▶ WHAT TO DO
Please keep to the lines below from the one with "雅文共賞(57) (52, 1001)" through the one with "最新推薦 (151, 1189)", and restate them word for word, ends included.

Collected data entries:
══════════
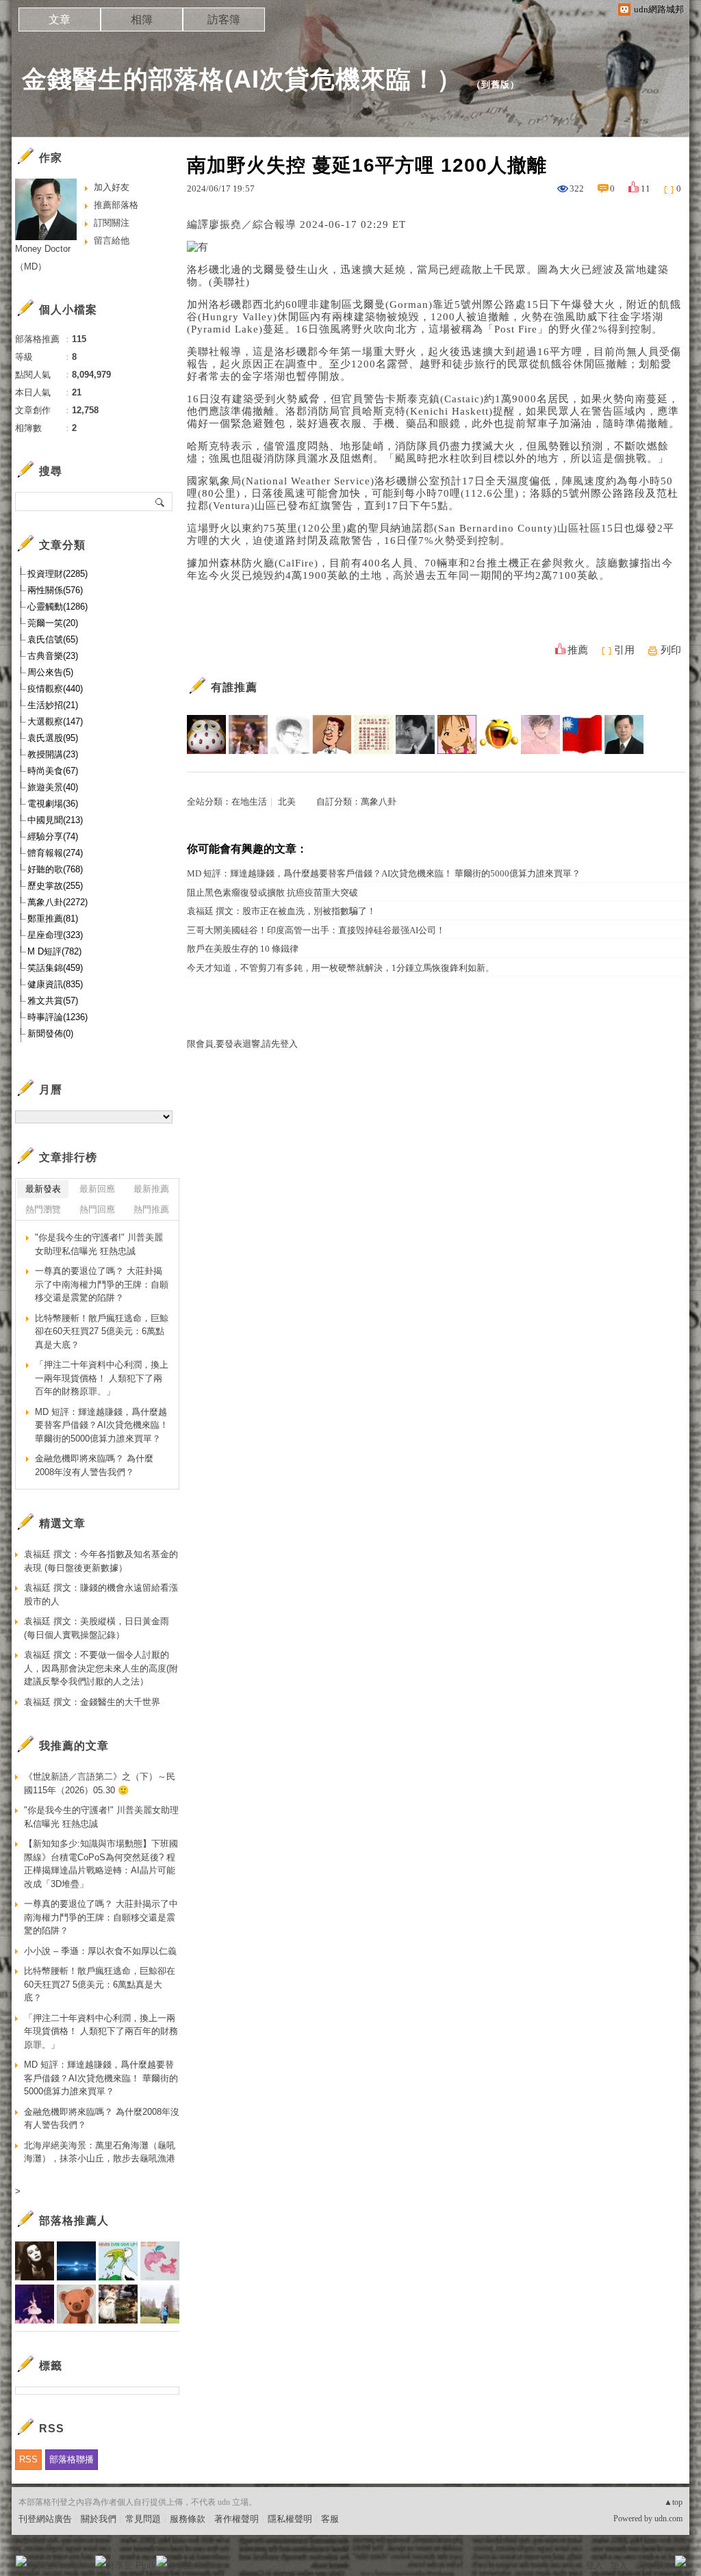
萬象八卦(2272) (57, 902)
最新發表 (43, 1189)
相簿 (142, 19)
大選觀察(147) (55, 721)
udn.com (668, 2518)
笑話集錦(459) (55, 968)
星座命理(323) (55, 935)
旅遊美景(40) (52, 787)
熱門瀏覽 (43, 1209)
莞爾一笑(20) (52, 623)
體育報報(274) (55, 853)
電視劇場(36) (52, 803)
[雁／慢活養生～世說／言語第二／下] (373, 734)
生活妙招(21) (52, 705)
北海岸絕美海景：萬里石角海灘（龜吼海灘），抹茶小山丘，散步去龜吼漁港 (99, 2152)
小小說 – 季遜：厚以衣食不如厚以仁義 (100, 1951)
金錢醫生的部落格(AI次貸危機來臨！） (242, 79)
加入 (619, 2565)
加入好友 (111, 187)
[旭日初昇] (331, 734)
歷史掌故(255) (55, 886)
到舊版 (495, 84)
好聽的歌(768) (55, 869)
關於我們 (98, 2519)
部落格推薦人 (74, 2220)
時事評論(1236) (57, 1017)
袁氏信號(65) (52, 639)
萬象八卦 (378, 801)
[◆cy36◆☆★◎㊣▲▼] (498, 734)
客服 (330, 2519)
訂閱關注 (111, 223)
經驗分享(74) (52, 836)
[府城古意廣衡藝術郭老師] (415, 734)
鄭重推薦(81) (52, 918)
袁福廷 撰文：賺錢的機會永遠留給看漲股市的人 (101, 1594)
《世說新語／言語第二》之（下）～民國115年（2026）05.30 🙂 (99, 1783)
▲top (673, 2502)
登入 (594, 2565)
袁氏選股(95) (52, 738)
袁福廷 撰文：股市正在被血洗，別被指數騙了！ (281, 911)
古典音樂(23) (52, 656)
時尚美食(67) (52, 771)
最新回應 (97, 1189)
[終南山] (206, 734)
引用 (624, 650)
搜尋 (161, 501)
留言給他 (111, 240)
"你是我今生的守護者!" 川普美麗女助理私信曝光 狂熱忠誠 (99, 1244)
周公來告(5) (50, 672)
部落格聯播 (71, 2459)
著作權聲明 (236, 2519)
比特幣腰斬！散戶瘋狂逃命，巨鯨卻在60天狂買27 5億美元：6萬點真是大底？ (101, 1331)
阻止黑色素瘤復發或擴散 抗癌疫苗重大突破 (272, 892)
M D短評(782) (54, 951)
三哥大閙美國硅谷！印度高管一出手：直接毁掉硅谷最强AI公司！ (316, 930)
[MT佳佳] (248, 734)
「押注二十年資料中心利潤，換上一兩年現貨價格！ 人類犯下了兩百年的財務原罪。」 (101, 1377)
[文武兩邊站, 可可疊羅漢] (582, 734)
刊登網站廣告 (45, 2519)
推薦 (578, 650)
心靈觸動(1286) (57, 606)
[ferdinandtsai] (540, 734)
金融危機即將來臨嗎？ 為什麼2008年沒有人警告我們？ (94, 1465)
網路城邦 (653, 2565)
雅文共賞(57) (52, 1001)
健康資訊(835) (55, 984)
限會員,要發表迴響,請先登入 (242, 1044)
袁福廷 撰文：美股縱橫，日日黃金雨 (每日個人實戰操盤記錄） (96, 1628)
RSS (28, 2459)
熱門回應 (97, 1209)
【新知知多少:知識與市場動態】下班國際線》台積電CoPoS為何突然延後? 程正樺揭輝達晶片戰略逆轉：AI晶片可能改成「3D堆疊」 (101, 1863)
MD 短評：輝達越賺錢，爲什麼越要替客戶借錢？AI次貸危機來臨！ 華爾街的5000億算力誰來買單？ (384, 873)
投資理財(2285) (57, 574)
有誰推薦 (234, 687)
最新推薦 (151, 1189)
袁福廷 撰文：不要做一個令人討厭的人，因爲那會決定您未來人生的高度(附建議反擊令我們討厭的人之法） (101, 1668)
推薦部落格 (116, 205)
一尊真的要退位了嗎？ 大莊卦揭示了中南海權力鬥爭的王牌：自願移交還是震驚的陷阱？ (101, 1284)
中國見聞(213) (55, 820)
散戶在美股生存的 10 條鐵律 (242, 949)
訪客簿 (223, 19)
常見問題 (143, 2519)
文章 (60, 19)
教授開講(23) (52, 754)
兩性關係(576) (55, 590)
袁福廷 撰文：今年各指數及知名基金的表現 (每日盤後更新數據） (101, 1561)
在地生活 (249, 801)
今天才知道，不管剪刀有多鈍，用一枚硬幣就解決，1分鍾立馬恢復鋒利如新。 (340, 968)
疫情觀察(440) (55, 689)
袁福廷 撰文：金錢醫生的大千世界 (92, 1702)
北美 (287, 801)
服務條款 (187, 2519)
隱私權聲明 (290, 2519)
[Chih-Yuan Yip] (289, 734)
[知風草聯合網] (456, 734)
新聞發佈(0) (50, 1033)
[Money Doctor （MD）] (623, 734)
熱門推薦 (151, 1209)
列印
══════════
▶ EXERCISE OUTPUT
雅文共賞(57) (52, 1001)
健康資訊(835) (55, 984)
限會員,要發表迴響,請先登入 (242, 1044)
袁福廷 撰文：美股縱橫，日日黃金雨 (每日個人實戰操盤記錄） (96, 1628)
RSS (28, 2459)
熱門回應 (97, 1209)
【新知知多少:知識與市場動態】下班國際線》台積電CoPoS為何突然延後? 程正樺揭輝達晶片戰略逆轉：AI晶片可能改成「3D堆疊」 (101, 1863)
MD 短評：輝達越賺錢，爲什麼越要替客戶借錢？AI次貸危機來臨！ 華爾街的5000億算力誰來買單？ (384, 873)
投資理財(2285) (57, 574)
有誰推薦 (234, 687)
最新推薦 (151, 1189)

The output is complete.